Why not show up and volunteer to help? Then you will have an opportunity to learn about the culture of the "race". I know in State College they could have used all the help available. Mothers and children were probably scarred for life from the sights and sounds of how ever many SS'ers were there. The Stockholm race was a loop with a beer stop and some great guys working the course. It was definately a different atmosphere there. I missed Scotland due to having a damn Masters Thesis to defend, but i will be in Napa. Not racing, volunteering, riding, and just taking it all in.

P.S. If you care about such things, Surly gives away a frame to one of the volunteers. So there is some incentive if need it.


----------



## number351 (Jan 8, 2008)

*only thoughts*

"about professionalism: yes, pro racers can come and win it. but the whole reason this came about in the first place was to get away from the moribund joyless officialdom that was part and parcel of racing in the late 90s. pros could come and race, but nobody, NOBODY, expected a race that was run professionally. they expected slack timing, good beer, and fun. THAT was the reason."

I have waited to post, which was probably a good thing..... Of course I am yet another denied contestant because I apparently registered on time, but that isn't how they're choosing entrants. it is OBVIOUS that this race is not respecting the order of registration and entrants. Whatever.

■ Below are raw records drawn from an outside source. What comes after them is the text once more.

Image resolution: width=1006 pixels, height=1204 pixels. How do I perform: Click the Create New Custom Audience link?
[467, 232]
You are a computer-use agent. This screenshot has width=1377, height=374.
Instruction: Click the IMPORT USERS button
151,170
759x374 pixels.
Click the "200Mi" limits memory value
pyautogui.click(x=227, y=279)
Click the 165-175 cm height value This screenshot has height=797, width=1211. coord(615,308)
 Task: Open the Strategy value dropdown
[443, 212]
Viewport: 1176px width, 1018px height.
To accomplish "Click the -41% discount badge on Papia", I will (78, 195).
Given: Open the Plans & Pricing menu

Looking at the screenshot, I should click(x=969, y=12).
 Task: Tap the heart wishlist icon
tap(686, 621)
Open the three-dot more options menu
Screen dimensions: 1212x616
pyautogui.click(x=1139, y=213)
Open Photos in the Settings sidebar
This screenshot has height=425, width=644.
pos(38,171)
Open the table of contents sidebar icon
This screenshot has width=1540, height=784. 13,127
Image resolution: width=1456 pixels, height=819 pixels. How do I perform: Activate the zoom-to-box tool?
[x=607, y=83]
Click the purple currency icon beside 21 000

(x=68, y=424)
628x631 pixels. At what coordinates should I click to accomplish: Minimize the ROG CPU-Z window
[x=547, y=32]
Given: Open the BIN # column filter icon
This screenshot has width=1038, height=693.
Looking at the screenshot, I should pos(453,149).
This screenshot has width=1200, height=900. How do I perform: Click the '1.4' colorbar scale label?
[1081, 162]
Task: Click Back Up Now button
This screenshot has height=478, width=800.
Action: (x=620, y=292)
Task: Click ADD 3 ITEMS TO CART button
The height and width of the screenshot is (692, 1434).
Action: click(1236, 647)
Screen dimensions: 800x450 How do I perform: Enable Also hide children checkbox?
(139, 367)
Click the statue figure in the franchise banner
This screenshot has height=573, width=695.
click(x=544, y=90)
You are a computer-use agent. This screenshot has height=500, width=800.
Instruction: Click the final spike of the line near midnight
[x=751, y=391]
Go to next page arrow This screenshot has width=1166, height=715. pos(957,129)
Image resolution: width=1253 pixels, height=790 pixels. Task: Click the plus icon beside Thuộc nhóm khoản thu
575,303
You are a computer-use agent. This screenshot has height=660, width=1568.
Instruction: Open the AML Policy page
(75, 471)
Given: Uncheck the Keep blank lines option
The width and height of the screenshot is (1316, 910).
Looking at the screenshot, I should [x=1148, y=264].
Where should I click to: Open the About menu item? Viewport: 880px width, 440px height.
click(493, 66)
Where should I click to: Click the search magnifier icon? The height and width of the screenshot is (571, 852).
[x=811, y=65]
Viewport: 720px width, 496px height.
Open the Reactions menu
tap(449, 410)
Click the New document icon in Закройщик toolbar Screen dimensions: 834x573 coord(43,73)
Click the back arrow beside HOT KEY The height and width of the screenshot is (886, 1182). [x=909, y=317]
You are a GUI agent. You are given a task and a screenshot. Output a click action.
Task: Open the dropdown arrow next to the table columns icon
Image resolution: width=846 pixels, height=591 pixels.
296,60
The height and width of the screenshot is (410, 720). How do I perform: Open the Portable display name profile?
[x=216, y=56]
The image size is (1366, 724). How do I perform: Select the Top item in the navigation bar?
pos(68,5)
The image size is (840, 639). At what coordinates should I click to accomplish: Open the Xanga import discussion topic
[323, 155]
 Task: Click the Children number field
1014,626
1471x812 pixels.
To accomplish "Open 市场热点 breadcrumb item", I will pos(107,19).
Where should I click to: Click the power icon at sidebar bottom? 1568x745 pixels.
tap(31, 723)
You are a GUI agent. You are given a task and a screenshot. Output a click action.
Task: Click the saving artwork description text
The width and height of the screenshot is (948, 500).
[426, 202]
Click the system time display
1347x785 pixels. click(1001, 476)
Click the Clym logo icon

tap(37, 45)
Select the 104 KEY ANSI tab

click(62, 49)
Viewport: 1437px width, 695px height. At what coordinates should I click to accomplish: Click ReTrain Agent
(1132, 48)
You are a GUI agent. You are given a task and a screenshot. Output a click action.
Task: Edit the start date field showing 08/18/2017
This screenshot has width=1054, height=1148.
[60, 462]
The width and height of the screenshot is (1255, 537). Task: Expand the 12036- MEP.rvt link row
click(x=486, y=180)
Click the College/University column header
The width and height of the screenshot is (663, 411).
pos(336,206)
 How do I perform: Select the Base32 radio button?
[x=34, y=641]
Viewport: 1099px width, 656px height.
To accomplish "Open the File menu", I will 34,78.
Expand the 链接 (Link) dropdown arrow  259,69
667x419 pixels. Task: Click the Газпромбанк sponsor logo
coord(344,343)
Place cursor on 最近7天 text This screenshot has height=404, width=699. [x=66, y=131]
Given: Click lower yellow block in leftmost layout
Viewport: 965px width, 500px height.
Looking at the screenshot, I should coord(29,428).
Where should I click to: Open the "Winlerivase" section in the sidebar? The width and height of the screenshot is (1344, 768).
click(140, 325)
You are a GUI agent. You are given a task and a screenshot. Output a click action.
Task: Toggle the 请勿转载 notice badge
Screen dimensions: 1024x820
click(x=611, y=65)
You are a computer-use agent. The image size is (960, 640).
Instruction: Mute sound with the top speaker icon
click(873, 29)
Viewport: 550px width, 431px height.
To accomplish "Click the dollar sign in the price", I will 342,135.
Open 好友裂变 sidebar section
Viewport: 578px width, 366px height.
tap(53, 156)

What I see now is the loss of the whole point. Penn was a good event, and it seems each subsequent time it's in the US, the registration fills up quickly. Not in 5 seconds like this year, but still alot faster than when it's somewheres overseas. (i'm american). The problem is the BS. There's alot of upset racers that really want in because they think this a serious event that might mean something on their resume. It's basically a joke, and a chance to have a fun (and tough) event that isn't NORBA or UCI or sanctioned. Wear a costume, drink some beers, ride fast with a bunch of kids on SS. That's the point.
So, when this year Napa somehow becomes the event sponsor, then kind of rigs the registration in favor of whoever, it kind of ruins the fun for me. Australia was a blast, Sweden was great. Pennsylvania was fun, but there was way too many lycra team kits, and the vibe was of just another pro type event.BORING. I think there was only three of us in costume that year.
Regardless, it is still going to be a good time. I have thought back and forth of even showing up since I supposedly can't race. And there's alot of bitter blood out there about registration. But then I think back to what the point is. Every year I have gone, I meet new people, and some of the same old faces, and I get to ride for days on end with a bunch of fun people on new trails on SINGLESPEEDS!! So of course I'll come, and I'll have fun riding, and more than likely, some of the chosen few with the golden tickets won't be there, so some spots will open up. And if I miss a spot still, then maybe I'll volunteer, or maybe I'll be a douchebag poacher and ride the race anyways, naked. Because it'll be fun.


----------



## cbetony (May 2, 2007)

I entered this "race" because I did it in '02 and there were no guys like you riding in it. Wankers like you are why I got out of the bike biz. Maybe you should stick to the "real" races with all your wanker pals. BTW I sent mine in at 12:00 and I didn't get in, but I'm still going down there to have a great time, while you will be out "training" somewhere. GET A LIFE.


----------



## number351 (Jan 8, 2008)

who're you yellin at tony?


----------



## cbetony (May 2, 2007)

All the winers, but G-man 2 days ago was the one that got me going.


----------



## ATBScott (Jun 4, 2006)

number351 said:


> And if I miss a spot still, then maybe I'll volunteer, or maybe I'll be a douchebag poacher and ride the race anyways, naked. Because it'll be fun.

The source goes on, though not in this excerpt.